Effect of a scramblase activator upon lipid and probe scrambling and membrane domain formation in HEK 293T cells†

Abstract

Lipid asymmetry, a difference between the lipid composition of the inner and outer leaflets (monolayers) of a membrane, is a characteristic of mammalian plasma membranes. In artificial lipid vesicles, asymmetry can either suppress or induce the formation of coexisting ordered and disordered lipid domains depending on lipid composition. In mammalian plasma membrane preparations, loss of asymmetry induces the formation of ordered domains. In this report, we studied the effect of a scramblase activator, the ionophore BrA23187 (BrA) plus Ca²⁺, upon ordered domain (lipid raft) formation in human embryonic kidney 293T cells. Addition of BrA induced a decrease in FRET between the plasma membrane outer leaflet probe TMADPH, which partly associates with ordered domains, and ODRB, which localizes largely in liquid disordered domains. This is consistent with the formation of coexisting ordered and disordered domains in the plasma membrane.
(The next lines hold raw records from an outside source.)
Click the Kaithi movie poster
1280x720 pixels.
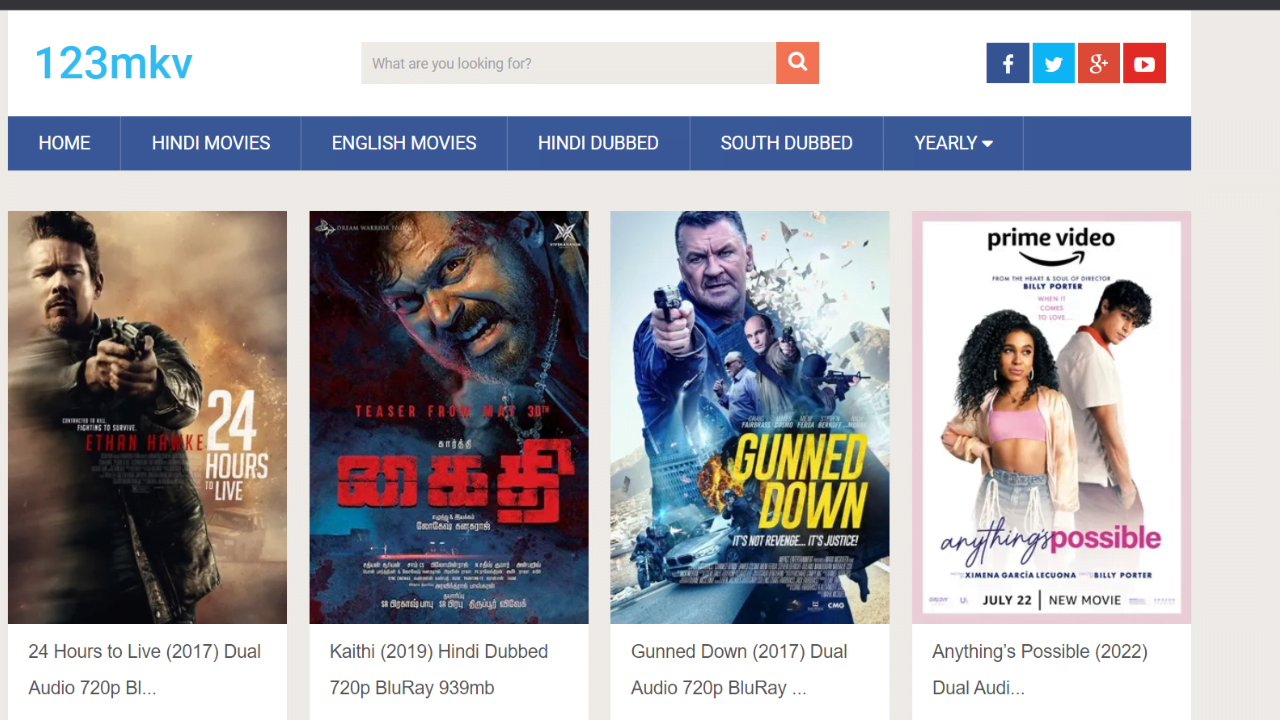coord(449,417)
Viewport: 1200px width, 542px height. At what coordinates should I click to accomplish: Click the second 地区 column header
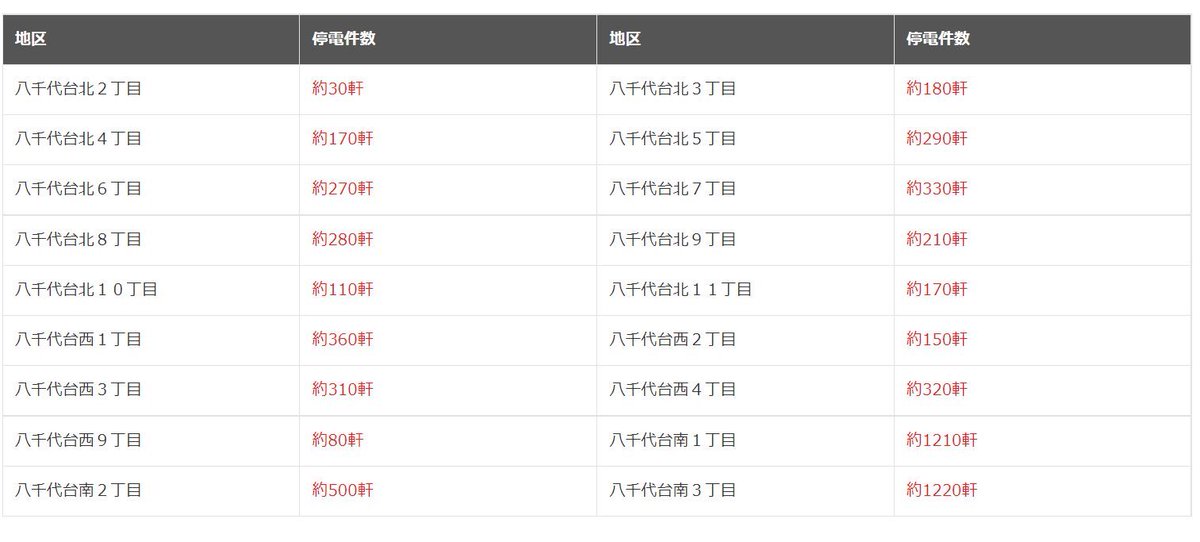[x=625, y=39]
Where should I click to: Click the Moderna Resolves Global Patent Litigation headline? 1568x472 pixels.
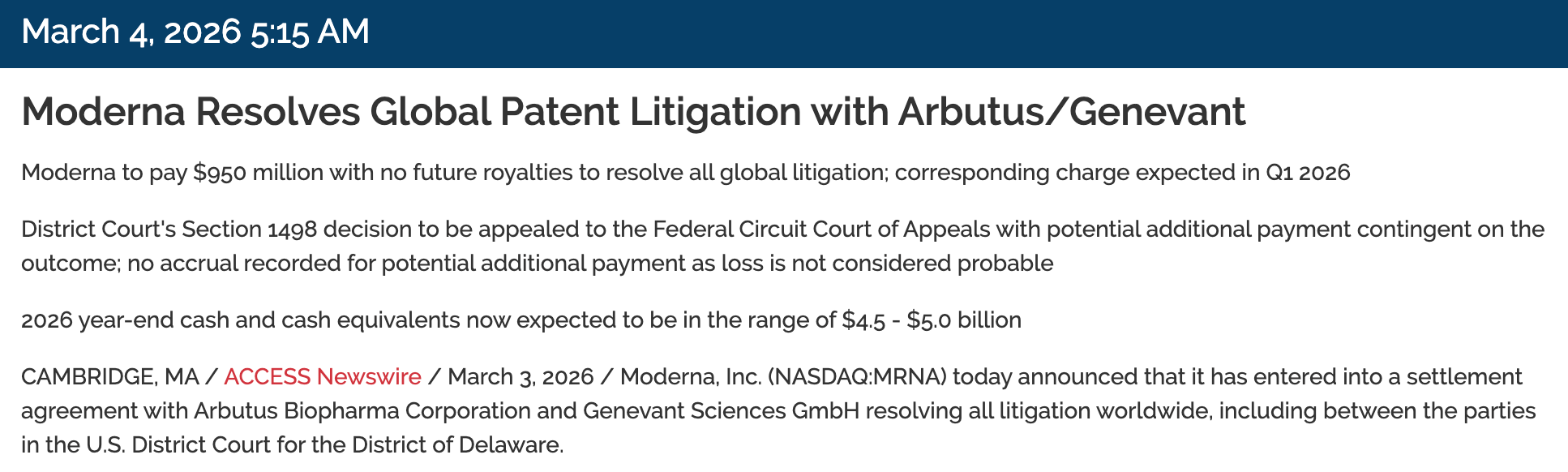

In addition, upon BrA addition, the plasma membrane outer leaflet probe Pro12A exhibited a decrease in the generalized polarization (GP) suggesting a decrease in outer leaflet membrane order, perhaps due to a decrease in outer leaflet cholesterol However, there are other explanations for these observations. To test if BrA induced scrambling of fluorescent membrane probes, which would complicate interpretation of the experiments described above, we measured the effect of BrA upon extractability of outer leaflet probes with MβCD (in most cases, MβCD was more effective for extraction than BSA). These experiments showed that at most a small fraction of probes migrate to the inner leaflet upon addition of BrA. Other experiments raise the possibility that BrA binding to membranes may directly influence ordered domain formation and properties or alter fluorescence by direct interactions with TMADPH, and thus not reflect changes in domain formation.